[PROMPT]
Please return every line of the material verbatim and skip any images.

[DATA]
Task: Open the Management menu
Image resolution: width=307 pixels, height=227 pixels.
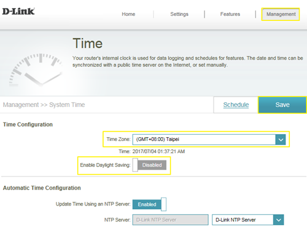Action: (281, 14)
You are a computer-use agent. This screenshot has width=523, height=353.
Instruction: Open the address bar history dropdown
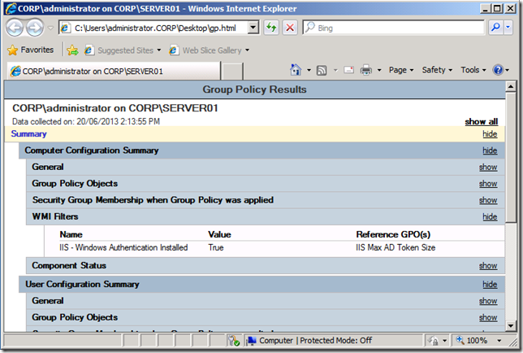(x=253, y=28)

[SOLUTION FOR THIS TASK]
Task: Open the Management menu
Image resolution: width=307 pixels, height=227 pixels.
Action: (281, 14)
You are a computer-use agent. This screenshot has width=523, height=353.
Instruction: Open the address bar history dropdown
(x=253, y=28)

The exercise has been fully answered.